İşletme yeri: İşletme, Çanakkale ile Çan ilçesi arasında Kirazlı Köyü Balaban Tepesi mevkiinde olup “Kaz Dağları Milli Parkı” sınırlarına 40 kilometre mesafededir.

İşletme yöntemi: Maden işletme yöntemi olarak çevresel etkileri açık işletme yöntemine göre daha az olan yeraltı işletme yönteminin neden tercih edilmediği odamız çalışma grubu tarafından inceleme konusu yapılmış ve bu konu hem görüşmelerde hem de raporlarda incelenmiştir. Yapılan görüşmelerde cevherin jeolojik yapı içerisindeki dağınıklığı nedeniyle, cevherin tamamının teknik olarak yeraltı işletme yöntemi ile çıkarılmasının mümkün olmadığı ancak ileriki yıllarda cevherin derinleşen kısımlarında yeraltı madenciliğine geçişin düşünüldüğü belirtilmiştir.

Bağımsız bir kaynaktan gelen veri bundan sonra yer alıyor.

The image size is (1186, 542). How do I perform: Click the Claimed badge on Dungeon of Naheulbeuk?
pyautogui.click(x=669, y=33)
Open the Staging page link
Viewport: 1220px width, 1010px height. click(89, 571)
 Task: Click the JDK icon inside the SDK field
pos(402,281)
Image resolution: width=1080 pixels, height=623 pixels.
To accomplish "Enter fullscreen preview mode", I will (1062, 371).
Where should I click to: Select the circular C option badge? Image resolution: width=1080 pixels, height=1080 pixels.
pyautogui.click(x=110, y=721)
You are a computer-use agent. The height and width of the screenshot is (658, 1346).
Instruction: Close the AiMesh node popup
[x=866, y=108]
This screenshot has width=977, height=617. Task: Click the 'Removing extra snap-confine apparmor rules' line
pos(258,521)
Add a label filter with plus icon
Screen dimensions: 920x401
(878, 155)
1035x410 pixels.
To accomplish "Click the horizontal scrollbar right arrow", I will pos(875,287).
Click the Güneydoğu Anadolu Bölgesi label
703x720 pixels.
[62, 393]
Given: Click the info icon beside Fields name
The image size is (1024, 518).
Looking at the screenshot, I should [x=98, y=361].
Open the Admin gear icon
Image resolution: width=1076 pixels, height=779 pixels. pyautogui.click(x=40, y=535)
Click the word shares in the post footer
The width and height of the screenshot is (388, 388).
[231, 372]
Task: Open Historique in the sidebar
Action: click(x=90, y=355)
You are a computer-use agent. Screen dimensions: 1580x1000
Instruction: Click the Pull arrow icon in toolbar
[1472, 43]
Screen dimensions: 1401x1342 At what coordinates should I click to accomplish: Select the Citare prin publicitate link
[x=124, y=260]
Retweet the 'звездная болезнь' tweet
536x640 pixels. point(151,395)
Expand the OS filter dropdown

Zenginleştirme yöntemi: Altın madeninin siyanür ile ayrıştırılma işleminde, yöntemi olarak yığın liçi yöntemi yerine, çevreye daha duyarlı olması nedeniyle neden tank liçi yönteminin seçilmediği çalışma grubu tarafından sorgulanmıştır. Firma yetkilileri tarafından yapılan açıklamada, aslında tank liçi yönteminin yığın linç yöntemine göre daha randımanlı olduğu, aynı yöntem ile daha çok altın üretilebileceği ancak ocak sahası içerisinde bulunan altın cevherinin minerolojik, fiziksel ve kimyasal özellikleri gereği teknik olarak tank liçinin mümkün olmadığı belirtilmiştir.

'SİYANÜR ALGISI YANLIŞ'

Siyanür sorunu: Öncelikle kamuoyunda yaygın olarak yapılan bir yanlışı düzeltmeliyiz. Maden arama çalışmaları sırasında siyanür kullanılmamaktadır. Yani “siyanürle altın aramacılığı” diye bir olgu yoktur. Siyanür, maden işletmeciliği sırasında altının cevherden ayrıştırılması için yapılan liç işleminde kullanılmaktadır. Çalışma Grubumuz tarafından firma yetkililerine, “Siyanür Kodu”na International Cyanide Management Code (ICMI) üye olup olmayacakları sorulduğunda, kendileri tarafından hazırlanmış olan “Siyanür Yönetim Planı” içerisinde bu durumun açıklandığı, ancak bu prosedüre müracaatın ocağın üretime başlamasından sonra yapılacağı söylenmiştir.

'BARAJLA KOT FARKI VAR'

İşletmenin Atikhisar Barajı'na etkisi: Çalışma Grubumuz tarafından altın madeni işletmesinin herhangi bir nedenle Çanakkale ilinin tek su kaynağı olan Atikhisar Barajı’nı etkileme olasılığı konusundaki riskler ile alınan önlemler incelenmiştir. Plan üzerinde yapılan incelemede, söz konusu barajın maden sahasına yatayda 14 km. mesafede bulunduğu, maden ocağının en alt seviyesi ile Barajın en yüksek seviyesi arasında yaklaşık 200 metrelik bir kot farkı olduğu (ocak barajdan 200 metre daha yüksektedir), bununla birlikte ocağın yeryüzü sularının akış yönünün Atikhisar Barajı ile farklı olması nedeniyle bunun mümkün olmayacağı kanaatine varılmıştır.

'DENETİME GÜVEN YOK'

Yasal izinler: Çalışma Grubu tarafından ÇED Raporu üzerinde yapılan incelemede işletme için maden mevzuatı ve dolaylı diğer mevzuat hükümlerine göre alınması gereken tüm yasal izinlerin alındığı görülmüştür. Ancak ülkemizde yasaların hazırlanması aşamasında ve uygulanmasında mevzuatı düzenleyenlere ve uygulayıcılarına duyulan güvensizlik nedeniyle kamuoyunda haklı tepkiler oluşmaktadır. Bu nedenle altın madeninin işletilmesi sırasında yaşanacak olası bir olumsuzlukta tüm sorumluluk bu yasaları yapanlar ile uygulayanlara ait olacaktır.